The problem — In the records below, begin at the line that has "October 2022 (421, 1256)" and stop after the line that has "June 2021 (417, 1467)"; quote those lines verbatim and nothing more.

[Stored data]
|---|

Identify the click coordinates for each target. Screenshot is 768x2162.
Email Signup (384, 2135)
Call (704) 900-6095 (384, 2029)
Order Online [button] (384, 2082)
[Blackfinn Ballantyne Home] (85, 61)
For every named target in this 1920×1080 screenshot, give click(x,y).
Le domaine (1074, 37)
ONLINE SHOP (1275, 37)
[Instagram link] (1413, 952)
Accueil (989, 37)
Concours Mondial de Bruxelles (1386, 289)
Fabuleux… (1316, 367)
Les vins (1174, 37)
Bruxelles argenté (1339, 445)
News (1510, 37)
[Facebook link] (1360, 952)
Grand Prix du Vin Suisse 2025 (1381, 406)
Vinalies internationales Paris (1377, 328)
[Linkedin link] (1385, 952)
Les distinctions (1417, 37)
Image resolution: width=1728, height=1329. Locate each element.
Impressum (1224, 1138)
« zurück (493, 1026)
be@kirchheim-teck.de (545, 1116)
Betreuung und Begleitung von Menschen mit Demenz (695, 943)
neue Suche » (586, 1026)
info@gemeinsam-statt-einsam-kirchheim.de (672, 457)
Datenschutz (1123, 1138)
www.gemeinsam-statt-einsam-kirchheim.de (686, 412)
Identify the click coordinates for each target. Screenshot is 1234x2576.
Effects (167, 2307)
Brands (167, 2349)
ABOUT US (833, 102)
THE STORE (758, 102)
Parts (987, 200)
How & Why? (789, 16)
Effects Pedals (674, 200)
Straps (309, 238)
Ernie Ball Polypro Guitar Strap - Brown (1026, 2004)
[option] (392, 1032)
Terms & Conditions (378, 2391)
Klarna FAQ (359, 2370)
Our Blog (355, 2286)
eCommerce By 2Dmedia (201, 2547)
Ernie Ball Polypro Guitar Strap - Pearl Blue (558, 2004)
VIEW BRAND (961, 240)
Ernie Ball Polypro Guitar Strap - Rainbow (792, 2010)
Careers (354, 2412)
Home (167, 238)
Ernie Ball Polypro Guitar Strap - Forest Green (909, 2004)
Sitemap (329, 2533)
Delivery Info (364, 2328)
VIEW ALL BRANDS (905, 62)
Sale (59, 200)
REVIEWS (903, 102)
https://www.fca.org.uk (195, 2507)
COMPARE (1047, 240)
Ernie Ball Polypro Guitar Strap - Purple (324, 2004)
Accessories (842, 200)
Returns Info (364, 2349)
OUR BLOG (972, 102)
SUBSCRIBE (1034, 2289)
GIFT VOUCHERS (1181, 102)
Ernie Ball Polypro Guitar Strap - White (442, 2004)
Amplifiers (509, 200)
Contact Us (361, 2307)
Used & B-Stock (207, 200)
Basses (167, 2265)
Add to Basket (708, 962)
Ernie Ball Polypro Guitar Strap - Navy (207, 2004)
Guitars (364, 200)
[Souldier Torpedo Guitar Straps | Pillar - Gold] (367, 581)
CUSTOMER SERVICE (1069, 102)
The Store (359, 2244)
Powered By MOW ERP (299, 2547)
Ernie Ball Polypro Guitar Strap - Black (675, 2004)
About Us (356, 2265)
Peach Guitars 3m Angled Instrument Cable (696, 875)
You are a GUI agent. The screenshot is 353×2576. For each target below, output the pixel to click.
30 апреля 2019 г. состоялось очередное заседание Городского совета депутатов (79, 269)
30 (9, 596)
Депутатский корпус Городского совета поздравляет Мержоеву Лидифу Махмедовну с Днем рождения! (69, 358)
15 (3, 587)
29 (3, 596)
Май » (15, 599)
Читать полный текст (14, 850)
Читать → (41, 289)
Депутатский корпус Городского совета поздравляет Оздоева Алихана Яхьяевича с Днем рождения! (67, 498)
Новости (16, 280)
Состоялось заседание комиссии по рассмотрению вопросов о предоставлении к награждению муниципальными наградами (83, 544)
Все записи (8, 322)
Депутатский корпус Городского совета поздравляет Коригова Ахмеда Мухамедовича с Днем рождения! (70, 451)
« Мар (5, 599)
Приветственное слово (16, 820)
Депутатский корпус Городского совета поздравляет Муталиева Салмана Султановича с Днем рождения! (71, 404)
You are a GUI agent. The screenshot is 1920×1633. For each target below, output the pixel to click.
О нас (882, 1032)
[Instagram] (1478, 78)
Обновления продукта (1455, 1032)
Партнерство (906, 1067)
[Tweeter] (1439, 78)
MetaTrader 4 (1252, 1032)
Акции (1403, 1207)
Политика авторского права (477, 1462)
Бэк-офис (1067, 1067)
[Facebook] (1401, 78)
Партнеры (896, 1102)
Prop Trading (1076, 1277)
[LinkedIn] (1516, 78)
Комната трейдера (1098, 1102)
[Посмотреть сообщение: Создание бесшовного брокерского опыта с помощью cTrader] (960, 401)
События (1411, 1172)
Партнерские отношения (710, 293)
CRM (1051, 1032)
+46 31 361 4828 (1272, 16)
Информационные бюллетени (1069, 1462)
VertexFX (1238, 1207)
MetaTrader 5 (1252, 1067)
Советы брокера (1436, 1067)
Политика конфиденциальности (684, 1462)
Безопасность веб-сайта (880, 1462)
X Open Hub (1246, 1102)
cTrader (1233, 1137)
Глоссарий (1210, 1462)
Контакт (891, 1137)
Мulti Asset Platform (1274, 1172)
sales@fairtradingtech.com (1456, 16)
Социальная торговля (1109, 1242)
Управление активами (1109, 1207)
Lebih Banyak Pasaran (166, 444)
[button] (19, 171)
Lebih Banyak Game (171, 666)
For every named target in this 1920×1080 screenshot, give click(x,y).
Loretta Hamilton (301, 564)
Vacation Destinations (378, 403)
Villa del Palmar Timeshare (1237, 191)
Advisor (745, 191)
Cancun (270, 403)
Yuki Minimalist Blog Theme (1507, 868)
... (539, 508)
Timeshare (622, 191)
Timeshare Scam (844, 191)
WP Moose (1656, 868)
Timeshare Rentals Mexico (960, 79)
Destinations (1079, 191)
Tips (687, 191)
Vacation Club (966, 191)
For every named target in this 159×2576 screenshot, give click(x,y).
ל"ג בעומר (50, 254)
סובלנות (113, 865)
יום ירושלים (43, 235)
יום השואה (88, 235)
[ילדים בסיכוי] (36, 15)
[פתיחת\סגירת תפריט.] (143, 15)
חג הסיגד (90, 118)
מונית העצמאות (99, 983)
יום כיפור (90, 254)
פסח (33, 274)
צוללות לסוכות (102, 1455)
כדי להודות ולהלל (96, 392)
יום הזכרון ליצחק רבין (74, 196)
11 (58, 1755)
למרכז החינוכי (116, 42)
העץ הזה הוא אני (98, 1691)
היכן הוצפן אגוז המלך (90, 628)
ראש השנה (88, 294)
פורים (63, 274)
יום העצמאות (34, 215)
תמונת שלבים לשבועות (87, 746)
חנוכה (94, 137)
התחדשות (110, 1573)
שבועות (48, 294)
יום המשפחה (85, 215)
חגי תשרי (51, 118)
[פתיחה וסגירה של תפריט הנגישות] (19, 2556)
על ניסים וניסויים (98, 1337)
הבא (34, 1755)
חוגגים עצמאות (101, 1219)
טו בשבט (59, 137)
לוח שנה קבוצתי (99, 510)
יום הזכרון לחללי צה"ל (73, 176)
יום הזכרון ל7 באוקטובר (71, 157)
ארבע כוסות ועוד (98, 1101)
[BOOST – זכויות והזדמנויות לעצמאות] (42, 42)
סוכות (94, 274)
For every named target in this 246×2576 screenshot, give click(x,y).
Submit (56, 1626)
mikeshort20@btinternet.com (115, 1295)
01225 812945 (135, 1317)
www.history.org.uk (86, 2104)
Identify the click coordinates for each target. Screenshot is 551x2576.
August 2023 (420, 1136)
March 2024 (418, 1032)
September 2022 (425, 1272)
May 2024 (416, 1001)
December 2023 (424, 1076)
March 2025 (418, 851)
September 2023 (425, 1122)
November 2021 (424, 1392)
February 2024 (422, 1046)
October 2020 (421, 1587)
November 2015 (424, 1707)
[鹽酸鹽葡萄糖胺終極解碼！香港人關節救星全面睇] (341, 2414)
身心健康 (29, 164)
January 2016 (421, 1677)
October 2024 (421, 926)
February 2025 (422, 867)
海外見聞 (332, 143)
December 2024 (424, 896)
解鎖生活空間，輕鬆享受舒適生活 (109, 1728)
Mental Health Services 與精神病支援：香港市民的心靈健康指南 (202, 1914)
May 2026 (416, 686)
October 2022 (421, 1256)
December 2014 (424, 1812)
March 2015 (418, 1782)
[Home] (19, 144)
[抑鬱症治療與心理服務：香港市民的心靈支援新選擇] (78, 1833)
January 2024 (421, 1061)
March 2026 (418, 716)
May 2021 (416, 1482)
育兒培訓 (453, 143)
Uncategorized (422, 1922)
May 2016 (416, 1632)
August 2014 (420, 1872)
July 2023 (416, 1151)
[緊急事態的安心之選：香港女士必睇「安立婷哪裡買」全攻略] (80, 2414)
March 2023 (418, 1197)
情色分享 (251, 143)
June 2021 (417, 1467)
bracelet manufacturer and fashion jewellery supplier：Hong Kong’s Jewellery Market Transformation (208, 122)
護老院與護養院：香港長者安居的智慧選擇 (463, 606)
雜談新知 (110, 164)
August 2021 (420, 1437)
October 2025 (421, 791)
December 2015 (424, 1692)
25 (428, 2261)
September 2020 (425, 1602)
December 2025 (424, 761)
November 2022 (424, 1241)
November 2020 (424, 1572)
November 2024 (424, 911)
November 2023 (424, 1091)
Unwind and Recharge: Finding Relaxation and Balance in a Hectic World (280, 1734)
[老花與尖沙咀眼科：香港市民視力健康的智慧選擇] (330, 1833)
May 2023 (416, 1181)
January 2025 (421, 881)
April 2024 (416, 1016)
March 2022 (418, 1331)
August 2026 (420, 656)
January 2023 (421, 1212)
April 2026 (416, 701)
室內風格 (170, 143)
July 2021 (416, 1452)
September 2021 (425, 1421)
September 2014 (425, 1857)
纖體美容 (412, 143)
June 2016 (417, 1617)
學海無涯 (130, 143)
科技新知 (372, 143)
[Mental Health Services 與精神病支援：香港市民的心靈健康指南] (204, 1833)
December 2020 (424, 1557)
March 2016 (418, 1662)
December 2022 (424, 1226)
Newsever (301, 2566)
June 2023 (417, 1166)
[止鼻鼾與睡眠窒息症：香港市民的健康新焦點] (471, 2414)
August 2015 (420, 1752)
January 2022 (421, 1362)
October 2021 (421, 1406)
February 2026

|---|

Exercise solution —
October 2022 (421, 1256)
December 2014 (424, 1812)
March 2015 (418, 1782)
[Home] (19, 144)
[抑鬱症治療與心理服務：香港市民的心靈支援新選擇] (78, 1833)
January 2024 (421, 1061)
March 2026 (418, 716)
May 2021 (416, 1482)
育兒培訓 (453, 143)
Uncategorized (422, 1922)
May 2016 (416, 1632)
August 2014 (420, 1872)
July 2023 (416, 1151)
[緊急事態的安心之選：香港女士必睇「安立婷哪裡買」全攻略] (80, 2414)
March 2023 (418, 1197)
情色分享 (251, 143)
June 2021 (417, 1467)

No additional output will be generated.